----- Extracted material -----

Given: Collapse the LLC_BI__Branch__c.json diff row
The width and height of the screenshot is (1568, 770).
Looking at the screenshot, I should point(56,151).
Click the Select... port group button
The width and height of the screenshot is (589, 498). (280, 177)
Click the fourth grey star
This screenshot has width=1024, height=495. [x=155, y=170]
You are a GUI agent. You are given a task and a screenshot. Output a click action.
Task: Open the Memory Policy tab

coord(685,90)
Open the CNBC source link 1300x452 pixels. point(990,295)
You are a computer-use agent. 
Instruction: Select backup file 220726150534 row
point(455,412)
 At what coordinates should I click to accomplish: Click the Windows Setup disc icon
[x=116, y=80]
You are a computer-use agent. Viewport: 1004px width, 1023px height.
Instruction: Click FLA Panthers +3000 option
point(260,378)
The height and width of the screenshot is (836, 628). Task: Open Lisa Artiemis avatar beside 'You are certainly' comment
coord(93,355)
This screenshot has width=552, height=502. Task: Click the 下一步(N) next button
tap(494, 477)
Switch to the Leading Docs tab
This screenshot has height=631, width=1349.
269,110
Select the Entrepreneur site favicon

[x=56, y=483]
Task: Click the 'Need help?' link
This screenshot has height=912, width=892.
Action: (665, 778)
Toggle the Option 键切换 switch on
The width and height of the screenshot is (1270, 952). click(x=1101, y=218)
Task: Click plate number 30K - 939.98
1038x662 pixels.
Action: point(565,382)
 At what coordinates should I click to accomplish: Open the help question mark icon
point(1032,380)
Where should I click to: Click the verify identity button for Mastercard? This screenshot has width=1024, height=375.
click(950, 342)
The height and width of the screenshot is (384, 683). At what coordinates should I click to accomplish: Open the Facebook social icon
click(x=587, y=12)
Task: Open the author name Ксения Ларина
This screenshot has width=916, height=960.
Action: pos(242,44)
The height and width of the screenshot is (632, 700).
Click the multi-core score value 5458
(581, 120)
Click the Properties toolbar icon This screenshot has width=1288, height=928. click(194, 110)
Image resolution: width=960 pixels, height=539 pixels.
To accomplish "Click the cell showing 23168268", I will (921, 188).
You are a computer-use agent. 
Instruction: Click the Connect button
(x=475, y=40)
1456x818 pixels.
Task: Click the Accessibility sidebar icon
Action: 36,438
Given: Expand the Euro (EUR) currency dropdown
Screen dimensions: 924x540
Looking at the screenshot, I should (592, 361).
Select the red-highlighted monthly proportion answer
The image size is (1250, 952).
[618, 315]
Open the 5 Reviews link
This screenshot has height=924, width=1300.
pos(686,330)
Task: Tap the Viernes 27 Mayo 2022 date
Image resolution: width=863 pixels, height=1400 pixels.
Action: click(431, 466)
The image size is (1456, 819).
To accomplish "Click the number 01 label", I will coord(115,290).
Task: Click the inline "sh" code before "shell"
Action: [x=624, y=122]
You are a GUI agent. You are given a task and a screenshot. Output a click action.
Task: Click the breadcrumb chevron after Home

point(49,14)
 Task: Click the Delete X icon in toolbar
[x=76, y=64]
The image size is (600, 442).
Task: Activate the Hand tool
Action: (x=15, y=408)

-----

Given exercise: Change "link" to "hyperlink" in the stretch from the line containing "Task: Click the 'Need help?' link" through the line containing "Action: point(565,382)", and reproduce only those lines with everything else left unchanged.

Right answer:
Task: Click the 'Need help?' hyperlink
This screenshot has height=912, width=892.
Action: (665, 778)
Toggle the Option 键切换 switch on
The width and height of the screenshot is (1270, 952). click(x=1101, y=218)
Task: Click plate number 30K - 939.98
1038x662 pixels.
Action: point(565,382)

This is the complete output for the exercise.